遠くで、夫らしいイオークが、こちらをジッと見ている。その隣には、まだ若い女イオークが、男の手を握りしめていた。きっと、新しい妻なのだろう。
「ありがとう、ござい、ます。」
カタコトの人間語でお礼を言われた。うーん、どうしよう。
「えーと、君、名前は?」
「え?『3本松』の娘です。」
あ、そうか。イオークの習慣では、名前をつけるという習慣がなかった事を思い出した。これから、どうするのか聞いたところ、母と一緒にこの家を出る予定だといっていた。行くあてもないが、これから森は様々な食べ物を与えてくれる季節になる。なんとか、生きていけるだろう。しかし、それからはどうするのだろうか。半年先には、厳しい冬が来る。緯度が高いこの地方では、冬の寒さは格別だろう。夏の間に、足の悪い母親を抱えて、十分な食料が確保できるとは思えなかった。
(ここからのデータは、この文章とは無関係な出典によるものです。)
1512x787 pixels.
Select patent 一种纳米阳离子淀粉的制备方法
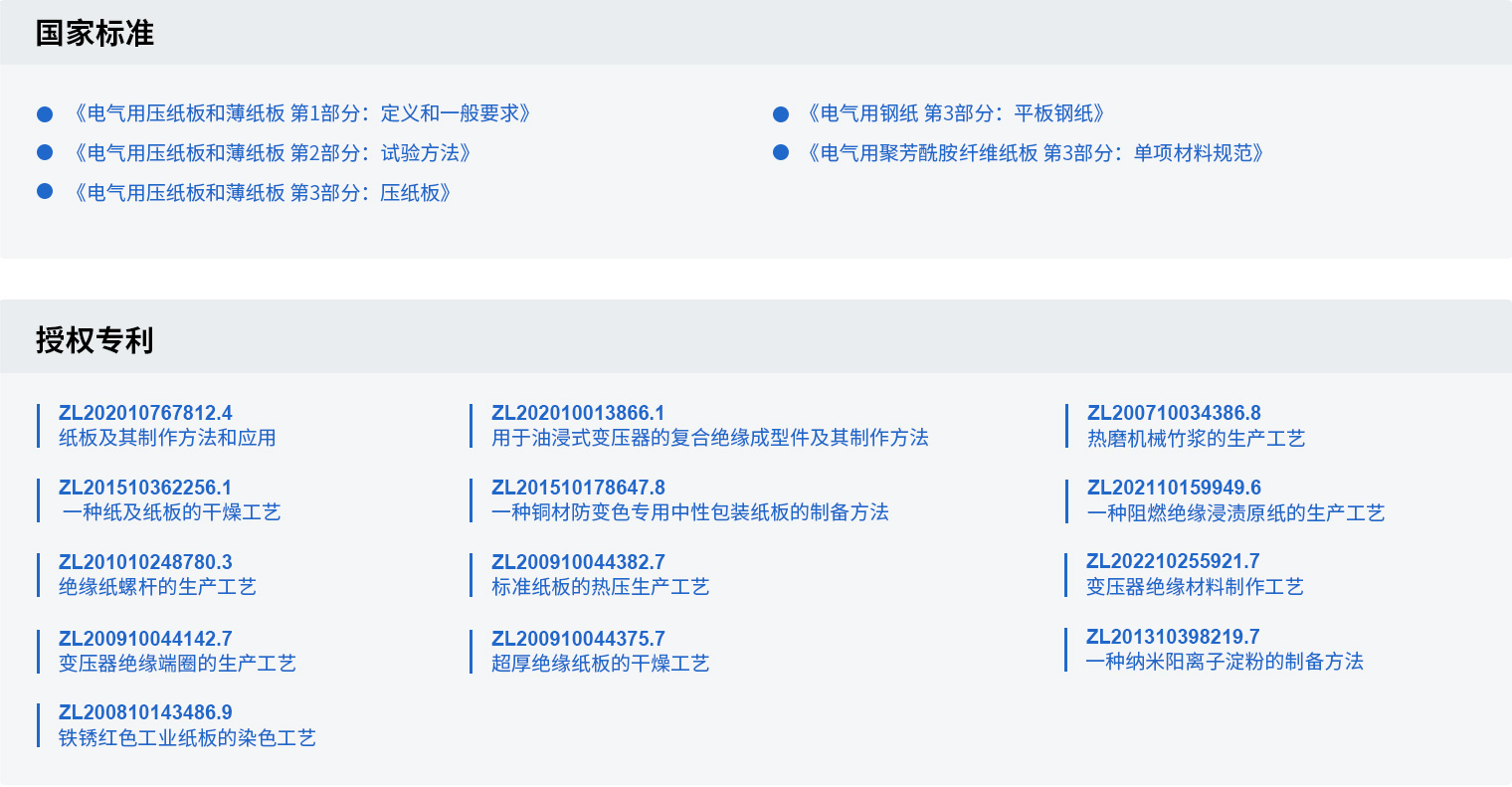1225,662

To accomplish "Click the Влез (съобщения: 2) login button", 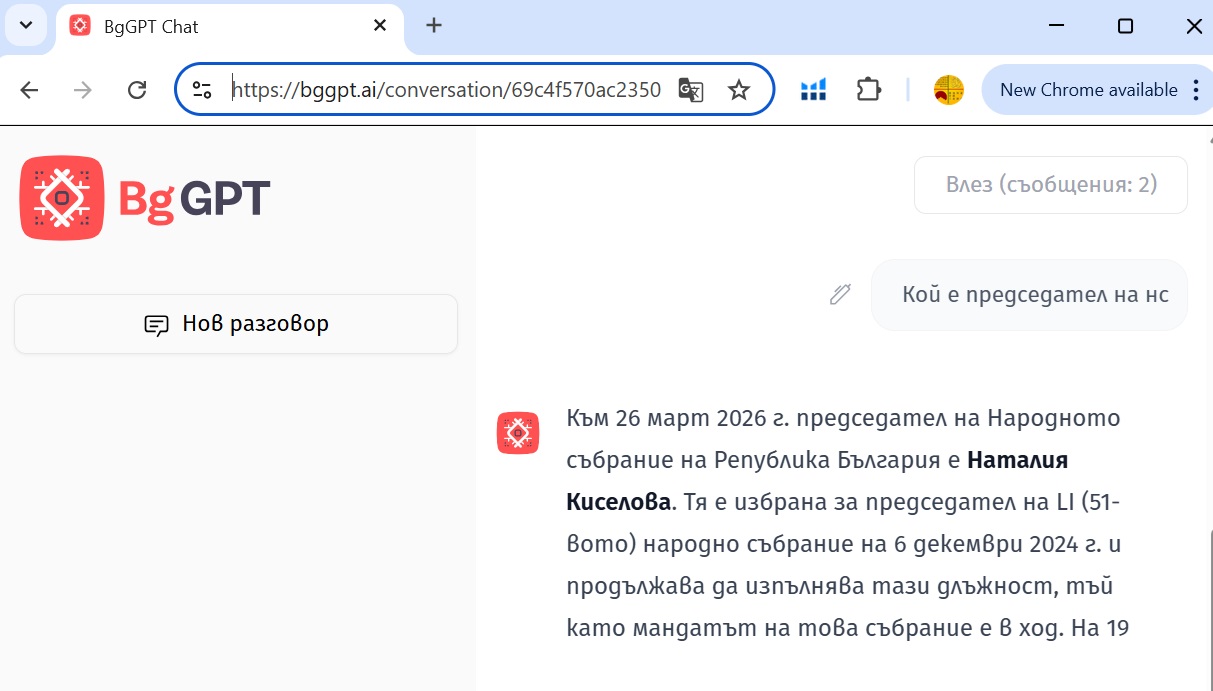I will [x=1050, y=185].
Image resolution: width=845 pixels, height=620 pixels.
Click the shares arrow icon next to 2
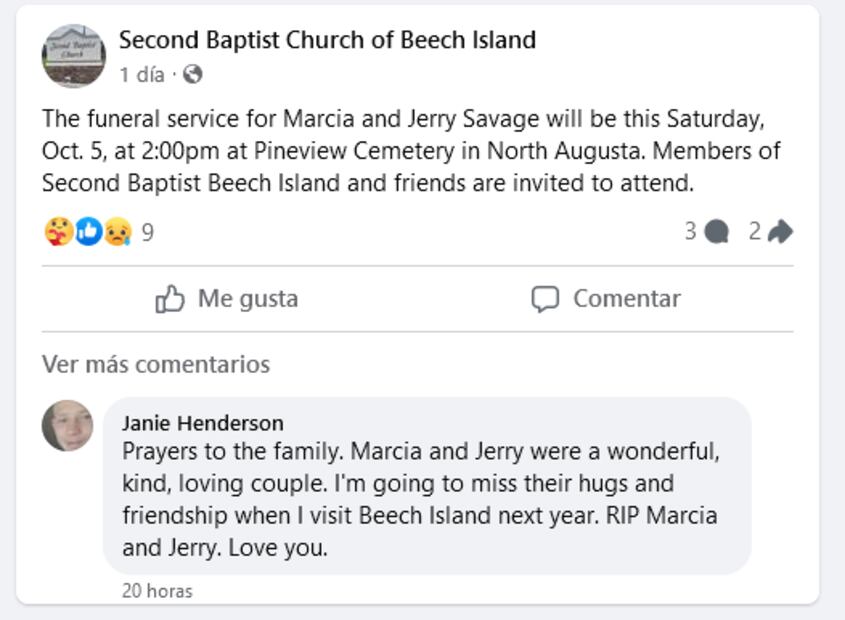(x=781, y=232)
そのことを聞くと、娘さん、下を向いて黙ってしまった。ポタポタと涙が零れてきている。僕は、シルフを呼び寄せた。シルフは、南アメリア統治領都の城にいたが、僕の呼びかけに直ぐに『異次元空間』を開いてやってきた。僕は、シルフに、この二人をセント・ゴロタ市のフミさんが運営している保護院に連れて行ってくれるようにお願いした。フミさんは、孤児院の院長の他に、夫を亡くした母子家庭や、夫の暴力から逃れるために逃げて来た女性などを保護する『保護院』も経営しているのだ。言葉が通じないという問題はあるだろうが、ここの森で母娘二人で生きていくよりはずっと安心だ。
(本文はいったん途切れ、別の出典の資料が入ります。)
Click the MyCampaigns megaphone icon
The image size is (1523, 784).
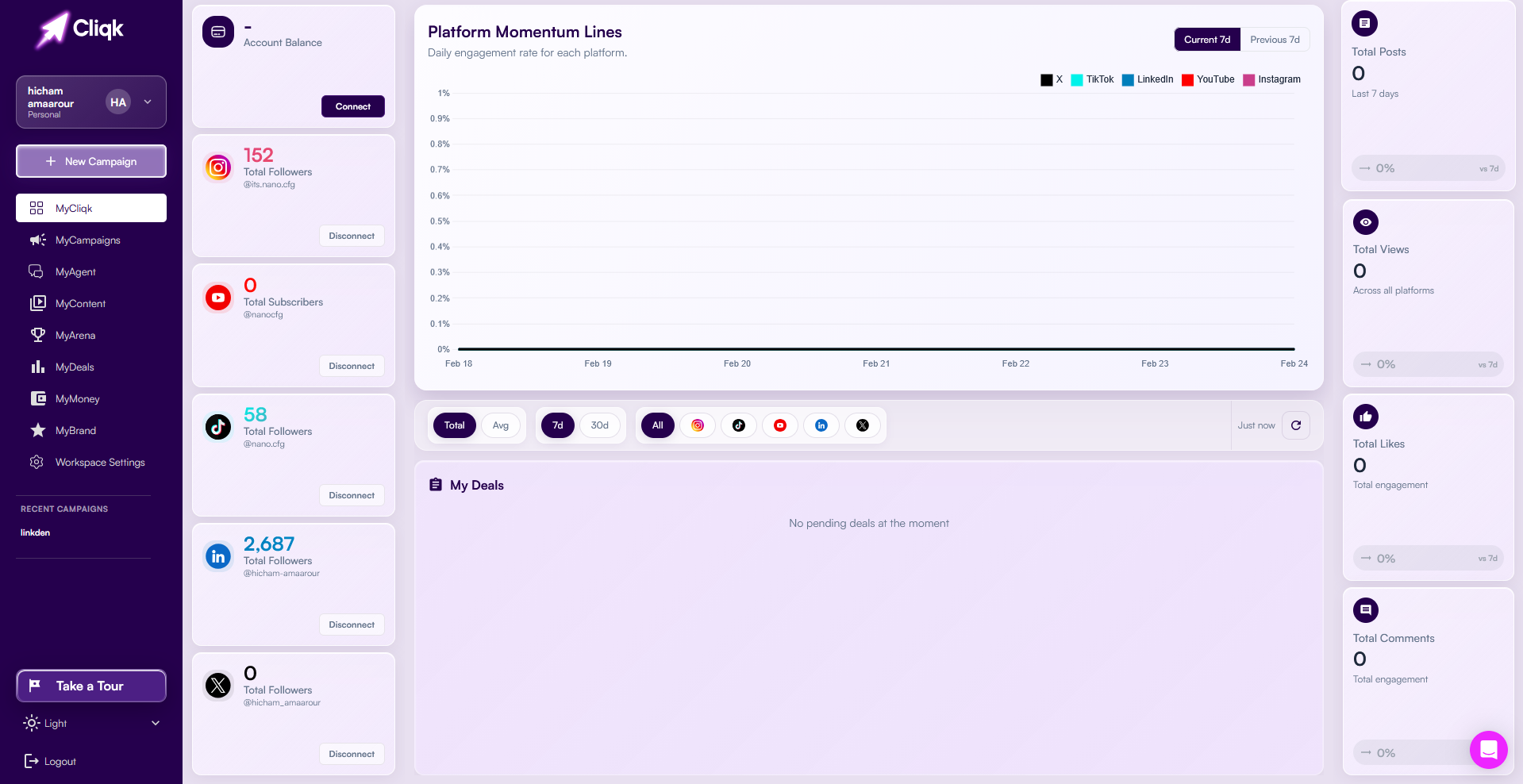point(37,240)
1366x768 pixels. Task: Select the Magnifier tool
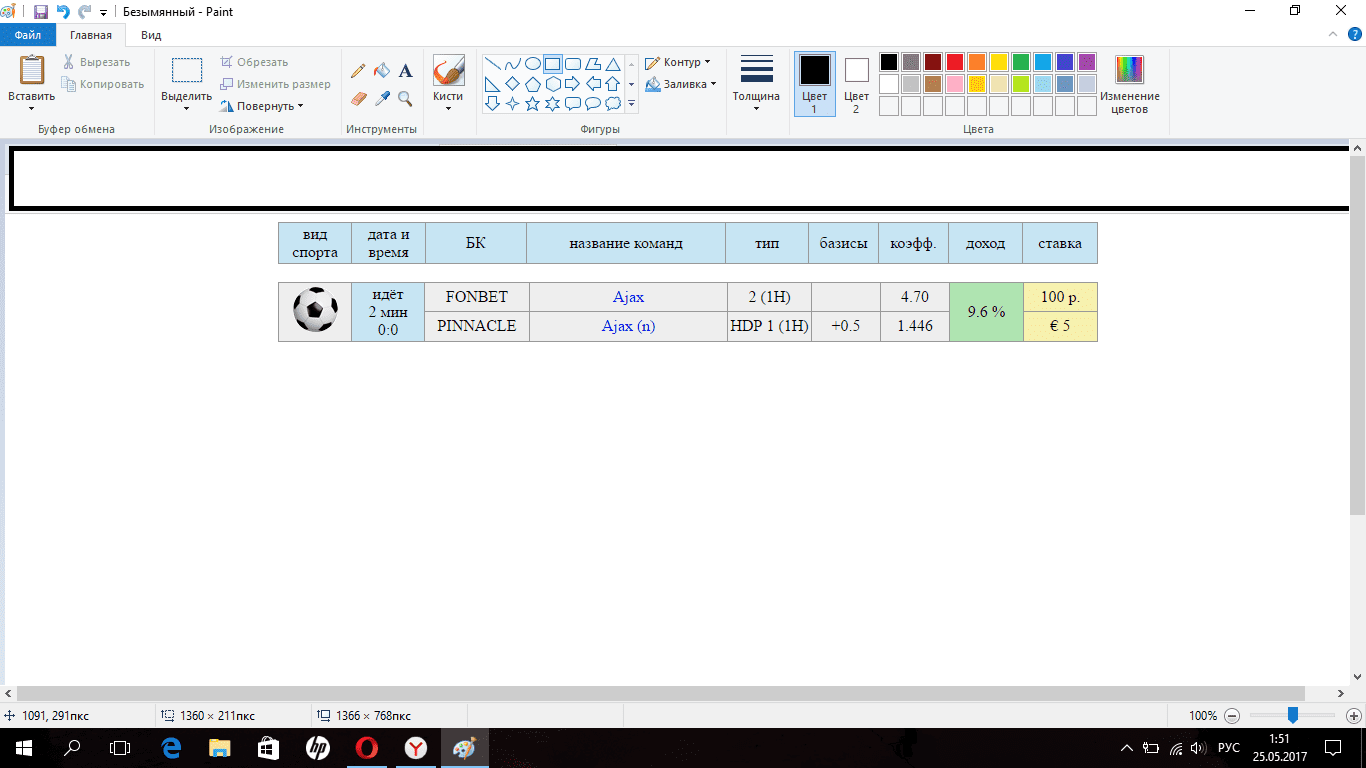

二人を『異次元空間』の向こうまで転送したあと、それまで遠くから見ていた男が近づいて来た。どうやら、あの母親の夫らしい。傍には、若い女性が、男の手を握っている。きっと新しい妻なのだろう。男は、僕に文句をつけてきたのだ。母親は、近々、森の奥に捨てに行くつもりだったからいいが、娘を返してくれと言うのだ。娘は、これから一人前に働くはずだったのに、いなくなってしまって今まで育てた手間をどうしてくれるんだと言っている。僕は、少しだけ頭にきてしまった。いつもよりも、少しだけ強めに『威嚇』をつかってしまった。男は、『ヒッ!』と小さな悲鳴を上げて気を失ってしまった。あ、ズボンから黄色い液体が滴り落ちて来た。それだけではない。この匂い、男は、脱糞もしてしまったらしい。僕とシェル、それにクララちゃんの3人は、そのまま元の『肉食い』さんの家の下のテントに戻って行った。
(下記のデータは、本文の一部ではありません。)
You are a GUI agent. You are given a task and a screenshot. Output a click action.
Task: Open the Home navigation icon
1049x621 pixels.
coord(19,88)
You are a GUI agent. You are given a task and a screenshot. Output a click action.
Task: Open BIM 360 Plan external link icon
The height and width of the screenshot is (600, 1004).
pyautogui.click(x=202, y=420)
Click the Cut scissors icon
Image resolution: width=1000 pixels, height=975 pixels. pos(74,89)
その日の夜、クララちゃんがなかなか寝なかった。どうしたのかと思ったら、今日の母娘の姿を見て、自分の母親のことを思い出したらしいのだ。3年前、奴隷狩りに会って、逃げ回っているうちに母親とはぐれてしまい、その後、罠に掛かってつかまってしまい、奴隷として売られたのだが、母親の柔らかな胸と綺麗な瞳が忘れられないそうだ。クララちゃんは、僕と一緒の寝袋で寝ているのだが、小さく震えるクララちゃんの肩を強く抱きしめてあげながら、いつの間にか僕達は眠ってしまった。
次の日、僕達は集落から少し離れた場所に行って、半径50m位の範囲で、茂っている樹々や下草を『風魔法』で刈りはらった。あとは、『土魔法』で地面を平らに固めたあと、『F35改ライトニングⅢ』を『異次元空間』から取り出した。この機体は、僕の専用機なので、本来は光り輝くシルバーの機体なのだが、現れた機体は、上面が濃緑色、下部が明灰白色に塗り分けられていた。絶対にシルフの趣味だ。あの『ミリタリーマニア』め。まあ、仕方がない。シェルと二人で搭乗して、東に向かう事にした。東の海岸沿いで適当な場所があれば着陸して、その後、『異次元空間』のゲートを開き、クララちゃんやイオフさん達を呼び寄せるつもりだ。いつもの搭乗服に着替え、ヘルメットを被ってから、クララちゃんに『サヨナラ』をしたら、もう大変な騒ぎになってしまった。クララちゃんが、大声で泣き始めてしまったのだ。なんだか、僕が虐めているようで困ってしまった。お菓子をあげても、抱っこしても泣き止まない。もう、しょうがない。東へは、クララちゃんと二人で向かう事にした。シェルは少し不満そうだったが、直ぐに迎えに来るからと約束して、留守番をして貰うことにした。
シェルのヘルメットは、クララちゃんには少し大きいようだったが、それでも、ブカブカのヘルメットを被ってニコニコしているクララちゃんだった。